Julia SciML Common Interface, Oversimplified

Framework development

Our team is developing a framework for universal differentiable programming and open-source, general-purpose AD that unifies these algorithmic frameworks within the high-level programming language Julia.

The general-purpose AD framework in Julia leverages the composability of Julia software packages and the differentiable programming approach that underlies many of the SciML and high-performance scientific computing packages.

Compared to most current modeling systems targeted for HPC, Julia is ideally suited for heterogeneous parallel computing hardware (CUDA, ROCm, oneAPI, ARM, PowerPC, x86 64, TPUs). We are bringing together expertise in AD targeted at Earth system data assimilation in high performance computing environments with SciML expertise. We are working with the Julia Computing organization and package developers to ensure sustainability of the developed frameworks.
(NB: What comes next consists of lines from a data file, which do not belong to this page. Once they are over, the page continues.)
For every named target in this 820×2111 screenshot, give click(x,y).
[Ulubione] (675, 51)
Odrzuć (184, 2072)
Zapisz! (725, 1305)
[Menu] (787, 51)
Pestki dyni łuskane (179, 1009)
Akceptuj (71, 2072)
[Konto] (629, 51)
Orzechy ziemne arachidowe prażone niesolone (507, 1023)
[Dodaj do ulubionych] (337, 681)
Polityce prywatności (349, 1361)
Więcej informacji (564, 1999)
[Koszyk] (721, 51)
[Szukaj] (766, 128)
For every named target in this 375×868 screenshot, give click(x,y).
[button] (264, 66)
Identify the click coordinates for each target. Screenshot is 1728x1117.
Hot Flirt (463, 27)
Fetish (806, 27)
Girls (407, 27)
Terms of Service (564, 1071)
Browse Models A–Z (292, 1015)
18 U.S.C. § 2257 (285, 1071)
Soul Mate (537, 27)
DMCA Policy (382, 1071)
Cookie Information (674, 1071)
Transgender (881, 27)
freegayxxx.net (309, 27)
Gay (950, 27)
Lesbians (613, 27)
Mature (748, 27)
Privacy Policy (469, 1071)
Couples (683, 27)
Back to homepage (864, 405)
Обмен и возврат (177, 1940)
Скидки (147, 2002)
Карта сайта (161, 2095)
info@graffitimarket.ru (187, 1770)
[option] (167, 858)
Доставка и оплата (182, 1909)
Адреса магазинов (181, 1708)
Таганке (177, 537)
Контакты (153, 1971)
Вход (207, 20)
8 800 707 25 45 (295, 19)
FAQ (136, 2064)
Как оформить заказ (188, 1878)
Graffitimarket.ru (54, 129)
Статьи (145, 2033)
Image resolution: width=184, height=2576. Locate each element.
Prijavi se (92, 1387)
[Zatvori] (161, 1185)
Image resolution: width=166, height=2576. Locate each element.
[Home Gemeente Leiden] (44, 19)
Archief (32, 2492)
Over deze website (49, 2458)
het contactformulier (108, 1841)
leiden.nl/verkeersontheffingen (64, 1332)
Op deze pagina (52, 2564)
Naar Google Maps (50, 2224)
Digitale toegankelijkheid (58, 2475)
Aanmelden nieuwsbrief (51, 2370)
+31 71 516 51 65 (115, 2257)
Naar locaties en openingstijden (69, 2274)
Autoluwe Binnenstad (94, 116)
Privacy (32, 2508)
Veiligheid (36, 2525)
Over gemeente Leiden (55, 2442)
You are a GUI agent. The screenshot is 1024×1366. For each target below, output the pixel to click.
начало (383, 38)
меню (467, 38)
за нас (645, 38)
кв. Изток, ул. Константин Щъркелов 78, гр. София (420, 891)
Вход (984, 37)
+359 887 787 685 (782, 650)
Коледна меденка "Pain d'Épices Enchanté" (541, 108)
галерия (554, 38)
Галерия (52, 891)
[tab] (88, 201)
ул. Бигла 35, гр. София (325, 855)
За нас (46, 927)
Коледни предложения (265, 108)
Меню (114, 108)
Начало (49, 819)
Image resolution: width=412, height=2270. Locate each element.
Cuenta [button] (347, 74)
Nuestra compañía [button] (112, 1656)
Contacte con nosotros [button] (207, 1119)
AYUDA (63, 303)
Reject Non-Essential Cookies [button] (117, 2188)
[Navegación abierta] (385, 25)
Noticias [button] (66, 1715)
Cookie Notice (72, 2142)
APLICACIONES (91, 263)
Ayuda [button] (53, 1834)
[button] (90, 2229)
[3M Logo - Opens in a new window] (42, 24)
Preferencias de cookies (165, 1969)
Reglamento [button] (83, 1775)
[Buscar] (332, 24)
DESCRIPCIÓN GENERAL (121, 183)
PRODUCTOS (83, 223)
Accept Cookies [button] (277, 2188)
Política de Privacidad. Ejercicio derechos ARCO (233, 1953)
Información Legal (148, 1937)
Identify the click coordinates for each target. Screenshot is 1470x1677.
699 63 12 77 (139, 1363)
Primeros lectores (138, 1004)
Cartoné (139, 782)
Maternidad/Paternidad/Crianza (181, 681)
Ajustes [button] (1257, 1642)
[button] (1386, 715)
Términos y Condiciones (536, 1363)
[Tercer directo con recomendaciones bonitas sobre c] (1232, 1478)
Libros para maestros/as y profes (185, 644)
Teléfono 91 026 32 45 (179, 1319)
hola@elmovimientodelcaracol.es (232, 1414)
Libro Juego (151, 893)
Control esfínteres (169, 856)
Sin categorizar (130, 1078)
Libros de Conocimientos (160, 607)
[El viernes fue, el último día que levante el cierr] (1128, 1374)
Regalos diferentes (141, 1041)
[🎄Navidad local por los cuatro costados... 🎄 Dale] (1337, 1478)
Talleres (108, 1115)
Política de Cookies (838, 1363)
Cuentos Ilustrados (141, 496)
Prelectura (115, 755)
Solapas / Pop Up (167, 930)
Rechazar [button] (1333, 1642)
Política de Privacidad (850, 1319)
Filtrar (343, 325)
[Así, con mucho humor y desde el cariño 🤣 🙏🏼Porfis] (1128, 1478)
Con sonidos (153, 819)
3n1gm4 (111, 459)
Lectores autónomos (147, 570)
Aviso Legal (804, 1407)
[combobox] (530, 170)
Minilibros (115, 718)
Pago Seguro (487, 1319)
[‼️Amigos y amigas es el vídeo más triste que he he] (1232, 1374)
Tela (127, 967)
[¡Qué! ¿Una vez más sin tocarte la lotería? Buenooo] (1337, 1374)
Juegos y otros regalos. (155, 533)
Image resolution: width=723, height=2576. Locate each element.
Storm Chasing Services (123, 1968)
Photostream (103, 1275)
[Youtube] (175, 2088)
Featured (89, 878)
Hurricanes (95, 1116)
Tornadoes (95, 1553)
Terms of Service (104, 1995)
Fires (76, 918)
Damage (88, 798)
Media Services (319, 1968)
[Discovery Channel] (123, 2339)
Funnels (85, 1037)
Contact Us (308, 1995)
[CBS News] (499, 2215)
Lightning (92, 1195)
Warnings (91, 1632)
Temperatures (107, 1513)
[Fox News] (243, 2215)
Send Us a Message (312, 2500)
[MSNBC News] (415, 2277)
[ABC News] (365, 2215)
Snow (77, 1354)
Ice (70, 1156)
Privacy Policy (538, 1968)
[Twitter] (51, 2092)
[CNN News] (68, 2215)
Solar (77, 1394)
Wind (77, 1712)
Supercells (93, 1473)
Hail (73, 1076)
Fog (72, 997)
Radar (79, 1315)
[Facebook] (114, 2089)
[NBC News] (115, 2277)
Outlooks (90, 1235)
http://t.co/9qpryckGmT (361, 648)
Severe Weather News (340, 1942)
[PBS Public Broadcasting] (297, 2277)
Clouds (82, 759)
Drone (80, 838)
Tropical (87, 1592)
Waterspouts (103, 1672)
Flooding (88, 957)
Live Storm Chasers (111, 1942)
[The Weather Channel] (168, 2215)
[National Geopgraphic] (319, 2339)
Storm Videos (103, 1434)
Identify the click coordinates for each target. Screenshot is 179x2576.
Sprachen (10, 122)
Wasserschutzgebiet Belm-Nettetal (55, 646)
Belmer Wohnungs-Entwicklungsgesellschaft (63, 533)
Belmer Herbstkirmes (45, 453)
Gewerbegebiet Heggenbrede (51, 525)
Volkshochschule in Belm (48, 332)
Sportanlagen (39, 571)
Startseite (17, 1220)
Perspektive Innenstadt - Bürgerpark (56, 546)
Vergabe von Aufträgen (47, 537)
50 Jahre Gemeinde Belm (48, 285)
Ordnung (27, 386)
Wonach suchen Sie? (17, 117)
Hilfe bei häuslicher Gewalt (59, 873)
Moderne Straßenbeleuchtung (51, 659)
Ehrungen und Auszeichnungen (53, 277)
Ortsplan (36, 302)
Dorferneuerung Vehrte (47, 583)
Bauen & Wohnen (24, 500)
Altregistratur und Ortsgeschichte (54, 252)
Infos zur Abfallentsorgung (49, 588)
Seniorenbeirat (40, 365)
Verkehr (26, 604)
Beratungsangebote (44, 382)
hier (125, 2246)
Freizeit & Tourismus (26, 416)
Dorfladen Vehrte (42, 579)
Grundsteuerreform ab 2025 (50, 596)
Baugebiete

Earth system model applications

Our Earth system flagship applications consist of

  1. an open-source, AD-enabled ocean general circulation model that is being developed separately as part of the Climate Modelling Alliance (CliMA),
  2. an AD-enabled sea ice model that is tailored to the ocean model component,
  3. an open-source, AD-enabled ice flow model.

Each of these application frameworks is being made available to the community for science application, in which derivative (gradient or Hessian) information represent key algorithmic enabling tools. These include SciML-based training of surrogate models (data-driven and/or model-informed), parameter and state estimation, data assimilation for model initialization, uncertainty quantification (Hessian-based and gradient-informed MCMC) and quantitative observing system design.

Partnering with the private sector

Academic and industry partners are involved, who are using the frameworks for developing efficient power grids, personalized precision pharmacometrics, and improved EEG design.